Orígenes de la ola de calor y el impacto del cambio climático
La causa inmediata de este aumento de temperaturas se atribuye a un fenómeno conocido como "domo de calor", el cual consiste en una masa de aire cálido que se ha desplazado desde el desierto del Sahara, quedando atrapada sobre el territorio europeo. Esta anomalía atrapa el aire caliente, intensificando las temperaturas locales. El anticiclón africano, un sistema de alta presión atmosférica, también contribuye a este fenómeno, según los climatólogos.
Efectos del calor extremo en la salud humana
Las altas temperaturas no solo representan una molestia, sino que pueden tener consecuencias significativas para la salud. Los científicos advierten que este tipo de olas de calor son cada vez más frecuentes, un fenómeno que claramente señala los efectos del cambio climático inducido por el ser humano. La exposición a altas temperaturas puede llevar a una serie de afecciones como la deshidratación, calambres musculares y, en casos severos, golpes de calor e insolación.
El aumento de la temperatura provoca que los vasos sanguíneos se dilaten, lo cual puede resultar en presión arterial más baja y un esfuerzo adicional del corazón para bombear sangre por el cuerpo.
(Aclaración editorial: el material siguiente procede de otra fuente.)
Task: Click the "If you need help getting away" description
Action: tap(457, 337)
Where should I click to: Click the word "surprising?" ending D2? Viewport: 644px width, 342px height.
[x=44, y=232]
Los síntomas asociados incluyen mareos, náuseas y confusión mental, entre otros. Los expertos apuntan que, si no se gestionan adecuadamente, estos síntomas pueden escalar y poner en riesgo la vida del afectado.
Consejos para prevenir los efectos del calor extremo
Ante esta situación, las autoridades sanitarias recomiendan seguir varias pautas para minimizar el impacto del calor en la salud. Es crucial prestar atención a grupos vulnerables, como personas mayores y aquellas con enfermedades preexistentes. Mantener el interior de las viviendas fresco cerrando cortinas y evitando la exposición al sol en las horas pico (de 11 a 15 horas) se considera fundamental.
Además, es recomendable beber abundante agua para mantenerse hidratado y evitar el consumo de alcohol. En los desplazamientos, es importante llevar agua e hidratarse con frecuencia. Asimismo, el uso de protección solar, gorros y el establecimiento de un ambiente fresco para descansar son medidas que pueden prevenir problemas de salud relacionados con el calor.
Alimentación durante las olas de calor
La dieta también juega un papel importante durante estos períodos de calor extremo. Se aconseja seguir una alimentación ligera y equilibrada, que priorice los alimentos ricos en agua, como frutas y verduras frescas, además de optar por preparaciones simples que no requieran temperaturas de cocción muy altas. Reducir el consumo de grasas y proteínas de origen animal también puede ser beneficioso para evitar aumentar la temperatura corporal.
Identificación y actuación ante el golpe de calor
Es esencial saber cómo actuar si se se da el caso de una persona que sufre un golpe de calor. Transportar a la persona afectada a un lugar fresco, mantenerla en posición horizontal con las piernas elevadas, ofrecer líquidos y refrescar la piel con agua fría son medidas que pueden ayudar. Si después de media hora no hay mejoría, se aconseja buscar atención médica inmediata.
Grupos de riesgo y medicamentos
Por último, es importante identificar a los grupos más vulnerables ante olas de calor, que incluyen a personas mayores, niños, individuos con discapacidades y quienes padecen enfermedades crónicas. Algunos medicamentos, como diuréticos y antihipertensivos, pueden incrementar el riesgo de deshidratación y complicaciones durante estas condiciones climáticas extremas.